Start

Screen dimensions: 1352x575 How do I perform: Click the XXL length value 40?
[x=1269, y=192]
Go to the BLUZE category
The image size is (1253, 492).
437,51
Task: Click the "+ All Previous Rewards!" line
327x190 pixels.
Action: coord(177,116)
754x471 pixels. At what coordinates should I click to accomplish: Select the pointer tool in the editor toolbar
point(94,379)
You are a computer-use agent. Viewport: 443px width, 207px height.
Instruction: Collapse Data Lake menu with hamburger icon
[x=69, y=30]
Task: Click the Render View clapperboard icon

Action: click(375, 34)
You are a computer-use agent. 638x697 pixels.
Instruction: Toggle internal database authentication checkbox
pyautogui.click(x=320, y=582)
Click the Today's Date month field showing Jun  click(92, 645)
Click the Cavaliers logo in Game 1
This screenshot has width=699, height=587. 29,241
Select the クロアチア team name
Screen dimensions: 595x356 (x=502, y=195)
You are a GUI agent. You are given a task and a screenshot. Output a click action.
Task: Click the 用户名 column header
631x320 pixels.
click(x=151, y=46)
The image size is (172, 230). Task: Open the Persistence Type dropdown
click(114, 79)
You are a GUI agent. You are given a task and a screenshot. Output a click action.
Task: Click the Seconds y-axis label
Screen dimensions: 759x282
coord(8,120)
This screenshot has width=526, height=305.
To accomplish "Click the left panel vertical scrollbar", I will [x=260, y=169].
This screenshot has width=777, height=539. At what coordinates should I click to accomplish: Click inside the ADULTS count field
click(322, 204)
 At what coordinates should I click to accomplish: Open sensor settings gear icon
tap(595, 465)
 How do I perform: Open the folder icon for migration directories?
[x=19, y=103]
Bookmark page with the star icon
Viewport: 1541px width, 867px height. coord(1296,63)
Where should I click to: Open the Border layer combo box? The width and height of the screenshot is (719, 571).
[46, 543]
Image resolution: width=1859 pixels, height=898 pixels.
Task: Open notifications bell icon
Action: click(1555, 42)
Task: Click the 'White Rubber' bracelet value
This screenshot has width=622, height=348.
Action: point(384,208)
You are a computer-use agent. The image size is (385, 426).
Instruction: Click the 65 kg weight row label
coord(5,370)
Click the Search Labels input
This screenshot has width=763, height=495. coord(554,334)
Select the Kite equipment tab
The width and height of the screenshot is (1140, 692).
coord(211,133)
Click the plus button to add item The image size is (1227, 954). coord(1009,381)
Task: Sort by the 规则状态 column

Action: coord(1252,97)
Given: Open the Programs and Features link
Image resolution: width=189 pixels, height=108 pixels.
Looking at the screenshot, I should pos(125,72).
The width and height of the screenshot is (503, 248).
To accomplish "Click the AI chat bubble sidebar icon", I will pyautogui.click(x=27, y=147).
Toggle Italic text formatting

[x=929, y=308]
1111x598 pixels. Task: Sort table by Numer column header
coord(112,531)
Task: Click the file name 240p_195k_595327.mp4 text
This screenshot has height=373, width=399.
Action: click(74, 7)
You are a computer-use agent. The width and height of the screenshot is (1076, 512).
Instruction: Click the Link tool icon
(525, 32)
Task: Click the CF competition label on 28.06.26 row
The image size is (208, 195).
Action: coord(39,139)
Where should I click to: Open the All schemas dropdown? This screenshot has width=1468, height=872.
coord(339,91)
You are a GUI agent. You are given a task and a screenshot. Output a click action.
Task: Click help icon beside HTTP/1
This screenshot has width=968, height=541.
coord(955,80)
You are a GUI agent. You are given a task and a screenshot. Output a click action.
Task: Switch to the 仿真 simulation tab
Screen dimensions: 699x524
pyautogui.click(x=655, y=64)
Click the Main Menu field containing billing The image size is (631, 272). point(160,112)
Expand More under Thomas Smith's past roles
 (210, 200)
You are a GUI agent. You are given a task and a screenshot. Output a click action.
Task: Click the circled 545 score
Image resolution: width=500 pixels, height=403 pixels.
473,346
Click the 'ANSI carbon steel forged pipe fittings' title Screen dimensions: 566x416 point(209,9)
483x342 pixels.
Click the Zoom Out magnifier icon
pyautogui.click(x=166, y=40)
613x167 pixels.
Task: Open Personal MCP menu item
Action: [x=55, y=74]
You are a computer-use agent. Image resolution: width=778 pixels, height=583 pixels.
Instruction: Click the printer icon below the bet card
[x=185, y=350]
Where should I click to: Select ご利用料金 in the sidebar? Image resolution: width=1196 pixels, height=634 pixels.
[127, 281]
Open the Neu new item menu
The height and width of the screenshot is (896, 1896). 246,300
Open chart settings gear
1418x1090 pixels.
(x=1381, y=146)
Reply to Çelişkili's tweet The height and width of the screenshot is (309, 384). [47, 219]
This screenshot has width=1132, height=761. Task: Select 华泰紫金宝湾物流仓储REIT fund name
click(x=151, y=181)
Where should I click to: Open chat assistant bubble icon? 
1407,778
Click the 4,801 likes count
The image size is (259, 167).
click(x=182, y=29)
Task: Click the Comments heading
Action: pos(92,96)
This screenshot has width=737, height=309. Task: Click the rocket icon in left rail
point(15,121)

End

*Task description*
Pick out each line of the records that contains the word "Select" and copy those lines.

*Task response*
754x471 pixels. At what coordinates should I click to accomplish: Select the pointer tool in the editor toolbar
Select the クロアチア team name
Select the Kite equipment tab
Where should I click to: Select ご利用料金 in the sidebar? Image resolution: width=1196 pixels, height=634 pixels.
This screenshot has width=1132, height=761. Task: Select 华泰紫金宝湾物流仓储REIT fund name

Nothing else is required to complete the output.